Page →
···

3 Research aim and Objectives

This study is aimed at preventing valve failures caused by external corrosion in the offshore environment by applying suitable coating selection based on the requirements of material standards, industrial experiences, and relevant existing literature. A systematic approach is required to select coatings for offshore industrial valves, as discussed previously. To fill the gaps identified in previous studies, the following objectives have been developed.

  • A discussion of the available coating systems for offshore industrial valves as well as the limitations of the coatings;

  • The development of a coating selection based on multiple factors such as the valve material, the operating temperature, and the presence of insulation;

  • A flow chart illustrating the points discussed previously for the selection of a suitable coating.

Figure 3 summarizes the research question, aim, and objectives.

···

Listed entries →
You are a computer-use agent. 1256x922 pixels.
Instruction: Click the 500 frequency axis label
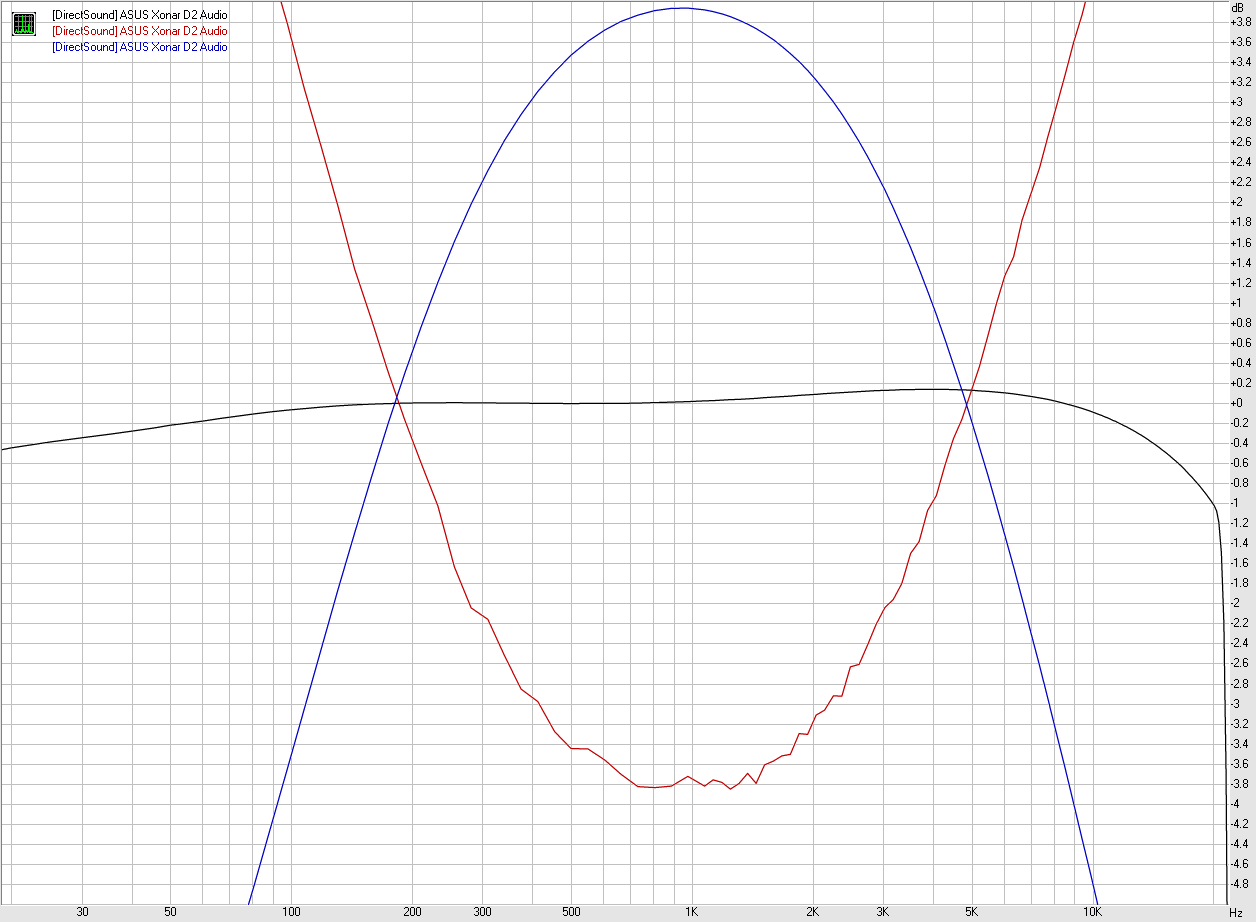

···

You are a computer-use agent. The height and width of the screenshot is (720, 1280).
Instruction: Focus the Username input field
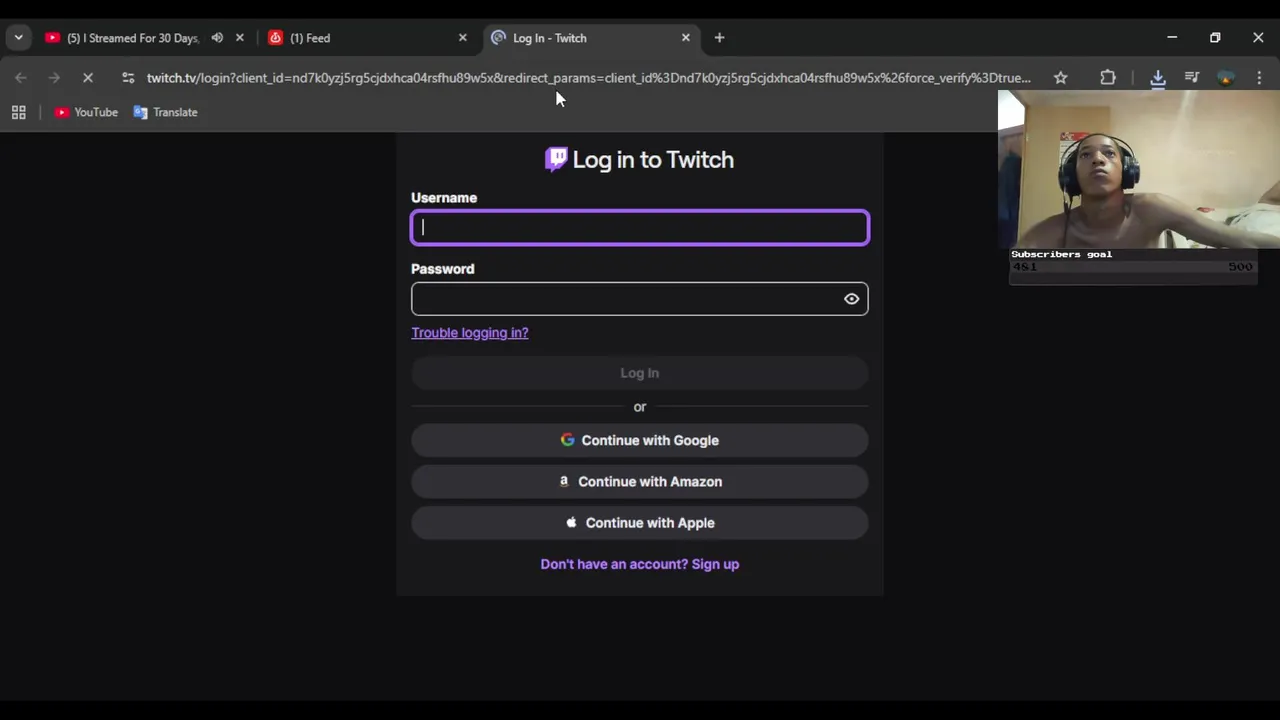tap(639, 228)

···

Written tasks →
A. Answer these questions using the research aim text:
(i) What kind of valve failure is the study meant to prevent?
(ii) What factors does the text list for basing the coating selection on?
(iii) What does Figure 3 summarize?
B. Rewrite the research aim text between "3 Research aim" and "have been developed.", inclusive, replacing "systematic approach" with "structured approach".

Response list →
A.
(i) Valve failures caused by external corrosion in the offshore environment.
(ii) The valve material, the operating temperature, and the presence of insulation.
(iii) The research question, aim, and objectives.

B.
3 Research aim and Objectives

This study is aimed at preventing valve failures caused by external corrosion in the offshore environment by applying suitable coating selection based on the requirements of material standards, industrial experiences, and relevant existing literature. A structured approach is required to select coatings for offshore industrial valves, as discussed previously. To fill the gaps identified in previous studies, the following objectives have been developed.